Spark Integration with tmpfs
In our Spark workloads, tmpfs
is used for local storage to avoid performance degradation caused by heavy I/O operations on remote storage. By default, Spark utilizes Kubernetes' emptyDir
volumes for local storage, which uses the node's backing storage.
Enabling tmpfs
in Spark
To configure Spark to use tmpfs
for local storage, we set the spark.kubernetes.local.dirs.tmpfs=true
property in the Spark configuration. This ensures that the emptyDir
volumes are RAM-backed, significantly speeding up operations that rely heavily on local storage.

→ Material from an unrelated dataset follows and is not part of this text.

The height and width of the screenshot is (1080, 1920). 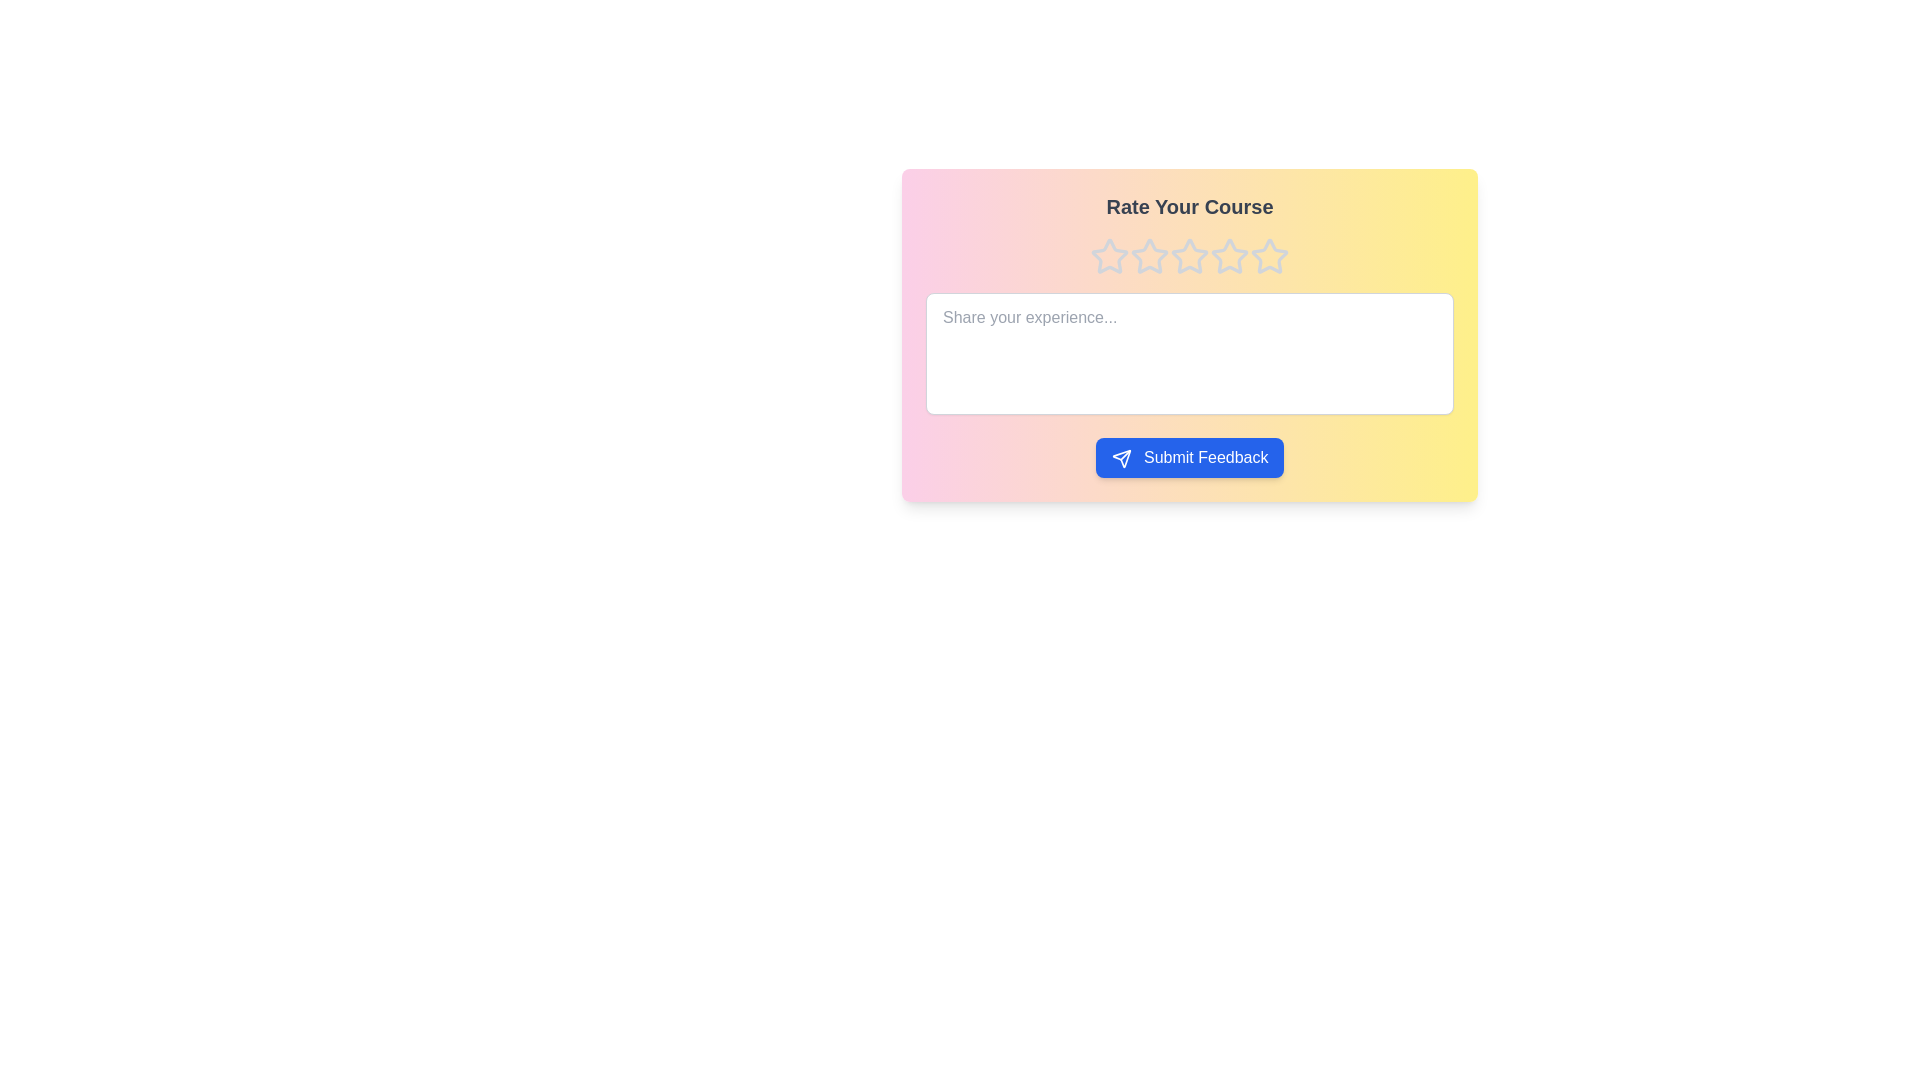 What do you see at coordinates (1121, 458) in the screenshot?
I see `the 'Submit Feedback' button that contains the decorative SVG 'send' icon representing the action of submitting feedback` at bounding box center [1121, 458].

Memory Management Considerations
Since tmpfs
uses the container's memory, enabling it for Spark's local storage will increase the memory usage of your Spark pods. To accommodate this, you may need to adjust the memory overhead allocated to Spark's driver and executor pods by configuring spark.{driver,executor}.memoryOverheadFactor
. This ensures that your Spark workloads have enough memory to handle both their regular tasks and the additional overhead introduced by using tmpfs
.
Use Cases
-
Scratch Space for Computations:
tmpfs
provides an ideal location for temporary storage during complex computations, such as disk-based merge sorts, where speed is crucial. -
Checkpointing: It is beneficial for storing intermediate data that needs to be quickly accessed and processed before being discarded.
-
Content Staging: In scenarios where one container fetches data and another serves it,
tmpfs
can be used to stage files rapidly before they are served.